A check of the official website of the Bristol Motor Speedway reveals that a significant number of tickets are still available for their ‘Bass Pro Shops NRA Night Race’ with prices near the same level as when the track saw much better attendance numbers than has been the case in recent years.
‘Verified Resale Tickets’ for the event to be held on August 19th begin at $72 when the ‘Lowest Price’ option is clicked. Face value seats with ‘White Flag Sale’ prices start at $95 for lower rows with higher level seats going at a rate of well over $100. It doesn’t take much of a mathematician to figure that four tickets would approach or exceed the $300-400 range and that’s aside from parking, concessions and souvenirs. Those are near to Orlando-area attraction prices.
Richmond International Raceway hosts the Federated Auto Parts 400 in September which is billed as the playoff deciding event on the Monster Energy NASCAR Cup schedule. Tickets for that race are listed on the track’s website in a range of $45 for low level seats up to $120. Again, those prices could put a family of four in the $300-400 range minus the extras.
Based on the seating maps of both tracks, it appears as if there are many tickets still available to races that were once virtually guarantees to sell out.
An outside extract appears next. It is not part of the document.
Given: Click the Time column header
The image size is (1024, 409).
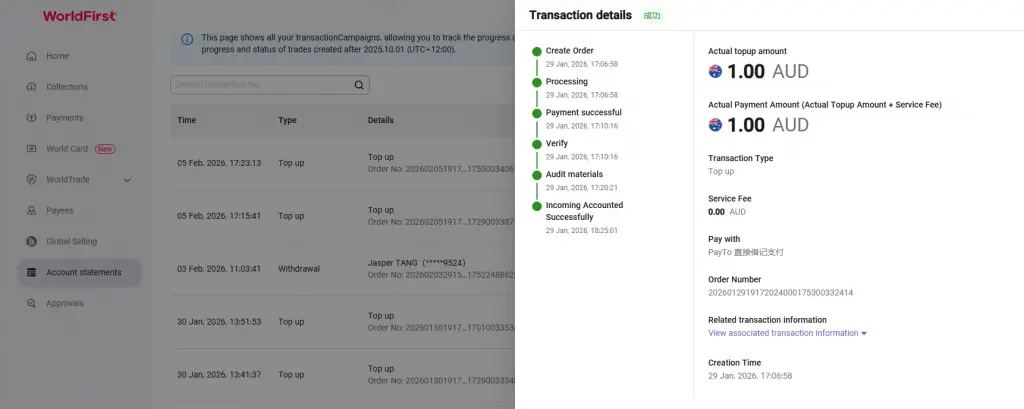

If local dirt tracks operated under this same model, they would go broke in short order. Those facilities routinely offer reduced pricing for grandstand admission and concession deals to draw fans in, particularly for their weekly shows. Special events such as those sanctioned by the Lucas Oil Late Model Dirt Series and the World of Outlaws Late Models typically command higher prices at the ticket booth, but those are special events. Granted, all NASCAR races are special events, but in some cases, they are the only racing events held at some tracks.
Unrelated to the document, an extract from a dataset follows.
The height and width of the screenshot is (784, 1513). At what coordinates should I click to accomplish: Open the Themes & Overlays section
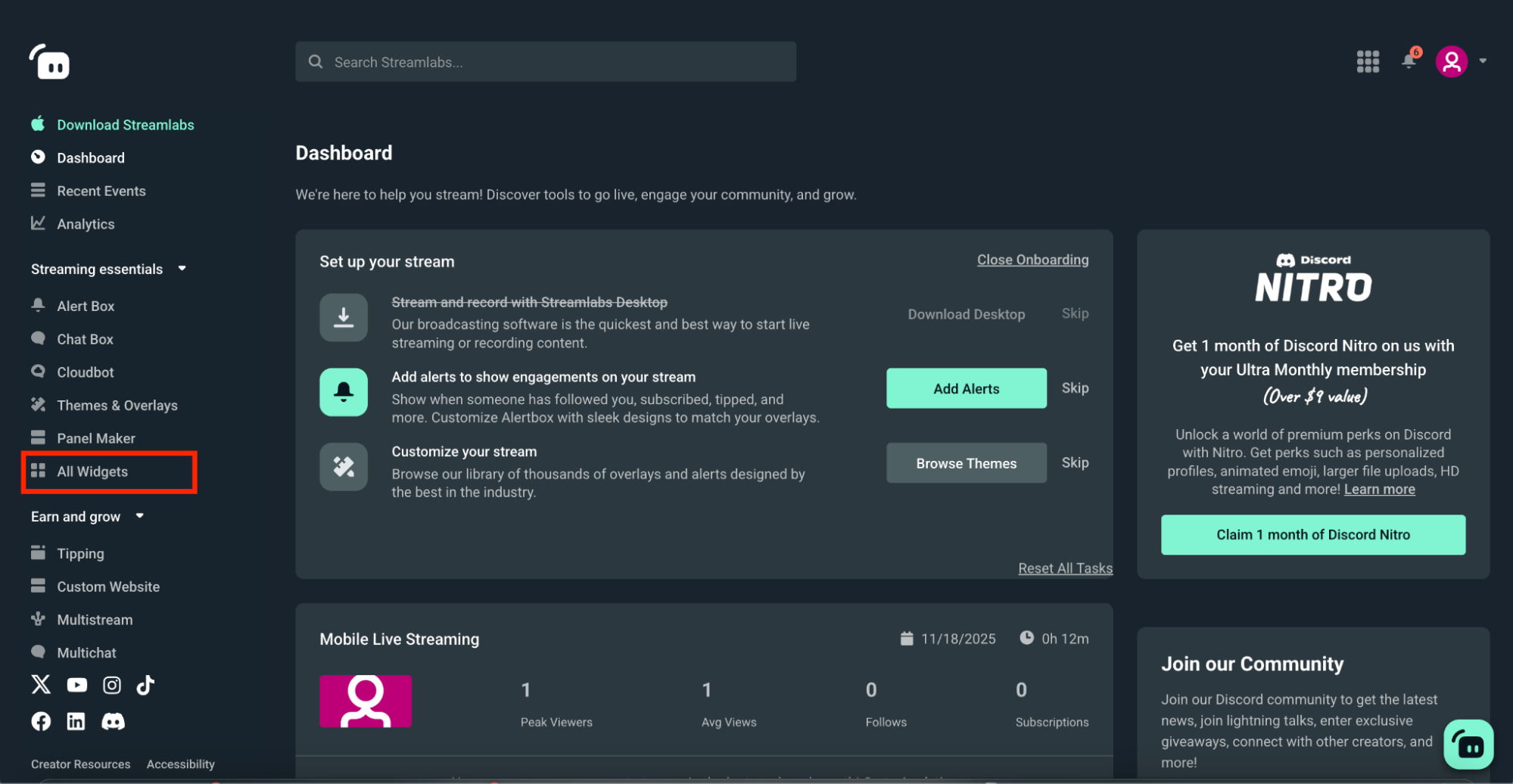pyautogui.click(x=117, y=405)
Of course, the big difference between your local dirt track and NASCAR is the amount of television revenue received by each. NASCAR takes in vast amounts from its TV partners while local takes make nothing. Whether it’s true or not, many fans have developed the perception that NASCAR and its tracks have become indifferent regarding their attendance. And is often the case, perception becomes truth in many cases when no change occurs to prove otherwise in the minds of those affected.
It almost feels like NASCAR is arrogantly trying to live like it’s the early 2000’s when the sport reached its peak of popularity even though evidence in clear that the bubble has burst.
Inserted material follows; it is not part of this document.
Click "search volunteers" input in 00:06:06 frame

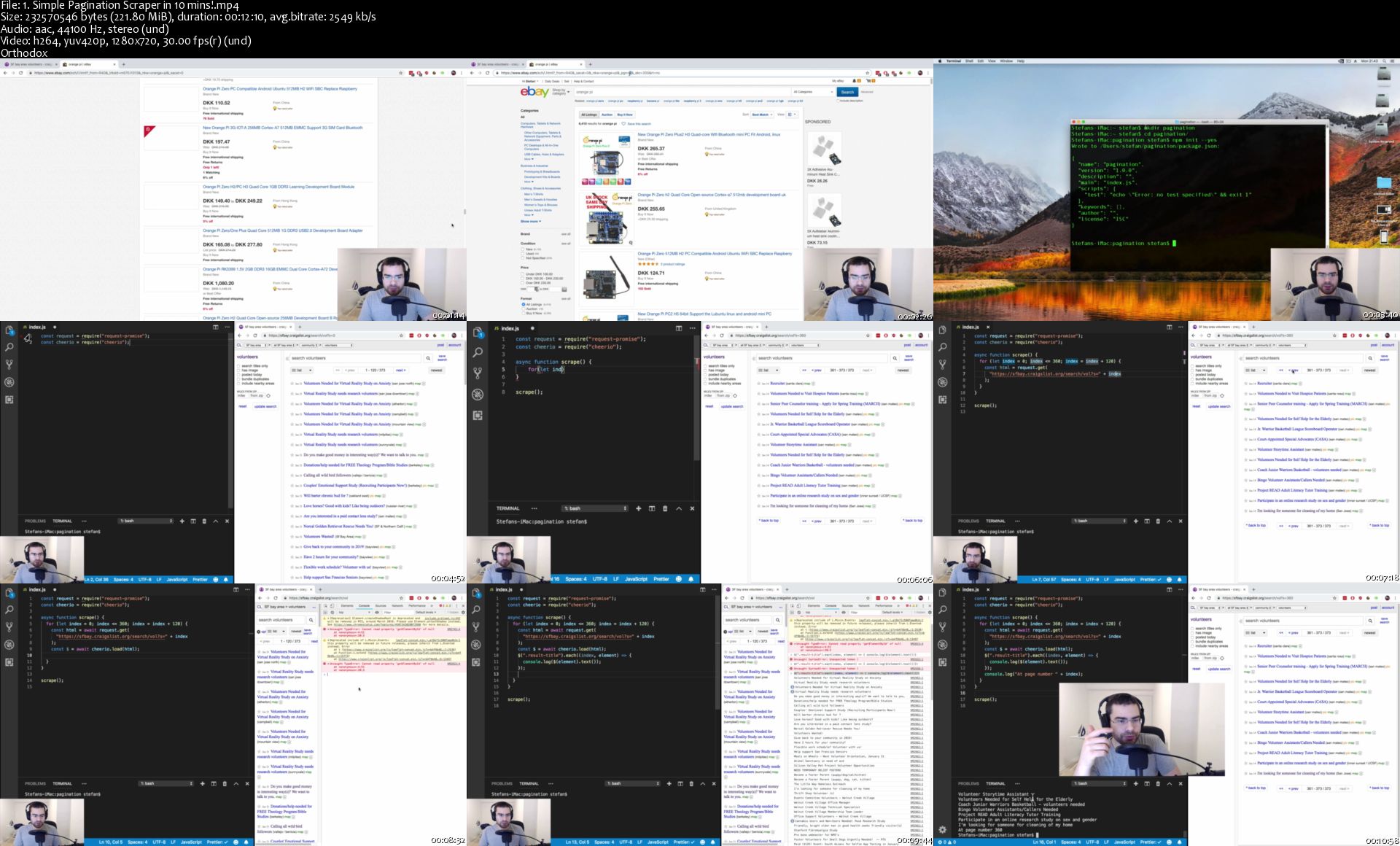[x=822, y=358]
The thing that is essential to remember is that television revenues can’t save everything. Although the sport is currently receiving huge amounts of money from its partners, the ratings have been down throughout much of the 2017 season. As was the case this past year when NASCAR hoped to bring in huge amounts of money with the sale of the naming rights for its top series, they may find themselves earning much less than expected when the next TV contacts are doled out.
So again, attendance at the track matters. Scenes shown on the various sports highlight shows that reveal large numbers of empty seats are not only embarrassing but offer the image of an unhealthy sport with waning interest levels to those who may not follow regularly. And more, it would seem difficult to sell the idea of coming into the sport to a prospective company that is being courted to sponsor a team or race if they look around and see so much emptiness.
Numerous local tracks have closed over the past decade because they were not able to overcome poor attendance on race day. NASCAR and other “big time” racing bodies are not immune from this possibility. So please, do not treat fans like they are dumb and tell them that attendance doesn’t matter or to stop focusing on empty seats. Those things do matter to the bottom line and to the health of the sport.
It is a part of the story and attendance does matter.